Note that your client cannot claim deductions for expenses incurred in actively seeking paid work if they receive Newstart Allowance, Youth Allowance or Jobseeker payment as a job seeker.

To further explain to your client some of the more obscure claims listed above (those marked with an asterisk*), the ATO has provided brief guidance.

Income protection, sickness and accident insurance premiums
You can claim the cost of any premiums you paid for insurance against the loss of your income. You must include any payment you received under the policy for loss of your income at items 1, 2 or 24 on your tax return.

You cannot claim a deduction for a premium or any part of a premium which you paid under a policy to compensate you for such things as physical injury. Life insurance, trauma insurance and critical care insurance are some types of policies for which premiums are not deductible.

You cannot claim a deduction for a premium where the policy is taken out through your superannuation fund and the premiums are deducted from your superannuation contributions.

Net personal services income loss of a personal services entity that related to your personal services income
There are special rules for the income tax treatment of certain personal services income. Personal services income is income that is mainly a reward for your personal efforts or skills and is generally paid to you or to a personal services entity (being a company, partnership or trust).

Where the payment was made to a personal services entity and that entity incurred a personal services income loss relating to your personal services income, you can claim a deduction for that loss.

For more information about personal services income deductions, see Company, partnership or trust.

Section 40-880 deductions
This section allows you to claim a deduction for certain business-related capital expenditure over five income years or immediately in case of some start-up expenses.
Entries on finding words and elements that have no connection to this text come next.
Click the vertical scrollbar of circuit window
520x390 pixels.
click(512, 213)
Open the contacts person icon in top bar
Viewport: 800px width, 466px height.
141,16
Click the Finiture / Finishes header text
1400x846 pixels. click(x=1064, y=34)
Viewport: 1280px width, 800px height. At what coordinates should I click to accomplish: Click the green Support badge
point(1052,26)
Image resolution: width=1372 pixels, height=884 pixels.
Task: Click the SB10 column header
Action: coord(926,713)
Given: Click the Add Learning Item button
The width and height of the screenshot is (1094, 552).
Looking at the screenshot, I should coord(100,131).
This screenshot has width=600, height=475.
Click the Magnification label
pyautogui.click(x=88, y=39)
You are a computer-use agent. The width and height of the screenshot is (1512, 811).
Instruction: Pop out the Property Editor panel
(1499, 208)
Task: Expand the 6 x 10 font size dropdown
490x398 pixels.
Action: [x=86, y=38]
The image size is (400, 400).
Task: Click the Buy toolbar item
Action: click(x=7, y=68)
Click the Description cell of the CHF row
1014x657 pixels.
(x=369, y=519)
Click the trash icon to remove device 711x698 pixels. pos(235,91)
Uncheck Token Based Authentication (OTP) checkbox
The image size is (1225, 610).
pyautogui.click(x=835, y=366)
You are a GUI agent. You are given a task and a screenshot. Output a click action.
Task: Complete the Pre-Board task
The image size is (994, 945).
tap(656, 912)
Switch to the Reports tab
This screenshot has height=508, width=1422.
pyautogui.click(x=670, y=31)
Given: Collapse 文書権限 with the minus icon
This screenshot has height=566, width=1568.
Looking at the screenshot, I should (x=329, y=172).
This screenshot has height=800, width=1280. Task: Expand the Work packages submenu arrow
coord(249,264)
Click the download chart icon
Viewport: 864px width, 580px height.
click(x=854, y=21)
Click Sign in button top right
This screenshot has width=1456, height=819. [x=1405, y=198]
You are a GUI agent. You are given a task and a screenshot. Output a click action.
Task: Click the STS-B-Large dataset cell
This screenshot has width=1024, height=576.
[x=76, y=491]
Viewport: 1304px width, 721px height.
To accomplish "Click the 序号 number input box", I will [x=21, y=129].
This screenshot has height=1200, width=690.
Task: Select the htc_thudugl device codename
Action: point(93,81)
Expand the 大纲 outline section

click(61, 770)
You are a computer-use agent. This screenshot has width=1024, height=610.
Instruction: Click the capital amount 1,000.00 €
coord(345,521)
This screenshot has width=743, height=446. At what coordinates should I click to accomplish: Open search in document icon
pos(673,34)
Expenditure deductible over five income years

Claim a section 40-880 deduction at this item if:

  • you incurred the relevant capital expense, and
    • the expenditure relates to a business that was proposed at the time the expense was incurred
    • the business commenced by 30 June 2020, and
    • you are carrying on the business through a company or trust, or
  • you incurred the relevant capital expense and the expenditure relates to a business which ceased in a previous income year and you carried on the business through a company or trust.

If you incurred relevant section 40-880 expenses in relation to a business which ceased in a previous income year and you carried on the business as a sole trader or through a partnership, claim the amount at item P8 Business income and expenses on the Business and professional items schedule for individuals 2020. If this applies to you, then you should lodge your tax return using myTax or a registered tax agent.

Certain start-up expenses

From 1 July 2015, section 40-880 of the ITAA 1997 allows a taxpayer who is not in business, or who is a small business entity, to immediately deduct certain start-up expenses relating to the structure or operation of a business that is proposed to be carried on.

Expenditure is fully deductible in the income year in which it is incurred if it:

  • is incurred by you and you are a small business entity or you were not in business during the income year, and
  • relates to a business that is proposed to be carried on, and
  • is either
    • incurred for advice or services relating to the structure or operation of the business, or
    • paid to an Australian government agency in relation to setting up the business or establishing its operating structure.

If you incurred relevant section 40-880 expenses that do not qualify for immediate deduction and you had not commenced the business by 30 June 2020, your deduction for this amount will be deferred until the year in which the business activity commences. The deferred amount may be deducted in the income year in which the activity commences.